Complex reality, simple theories


A number of people have commented that my Cats and Dogs theory is simplistic. I agree. People undoubtedly have more than one dimension to their character. However, I argue this does not mean I should immediately make my theory more complex.

Here's a graphical example. Some data (red dots) and two models of that data (lines):

Suppose we are modelling a phenomenon represented by the red dots. The dots follow the complicated curve "y=x+sin(x)", but we don't know that.

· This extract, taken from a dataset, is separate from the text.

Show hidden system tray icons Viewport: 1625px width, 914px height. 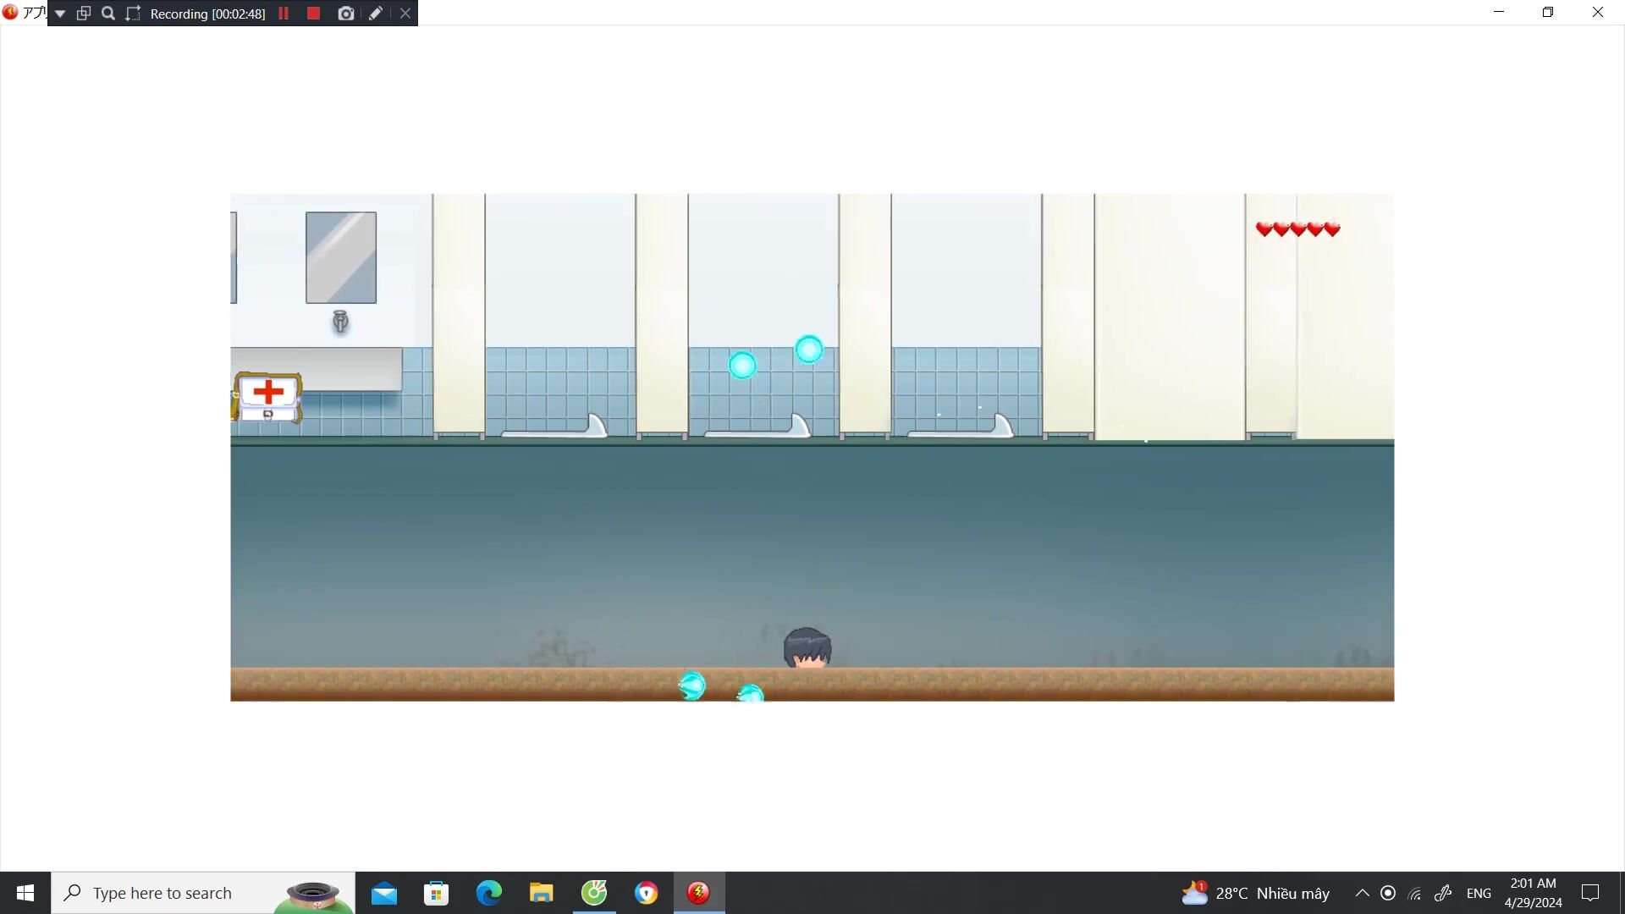(1362, 893)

I've given two possible models for this curve that we might come up with from looking at it: "y=x", "y=x+cos(x)". The "y=x" model is obviously inadequate, the reality is very obviously more complex than a straight line. However, that does not mean that making the model more complicated is a good thing. The model "y=x+cos(x)" is more complicated, and even has a similar look to the data, but the discrepancy between it and the data is greater than that of "y=x". The simple model will be more accurate than the complex model when trying to predict new data points.

There may be a complex model that fits the data better than a simple model can, but finding such a complex model is really, really, really hard. For every extra bit of model complexity, the search space is doubled. Almost every attempt we make to improve a model by making it more complex will fail. Looking at complex models should thus only be attempted when all possible simpler models have been examined.

Thus I prefer simple models, even when it is obvious that reality is complex.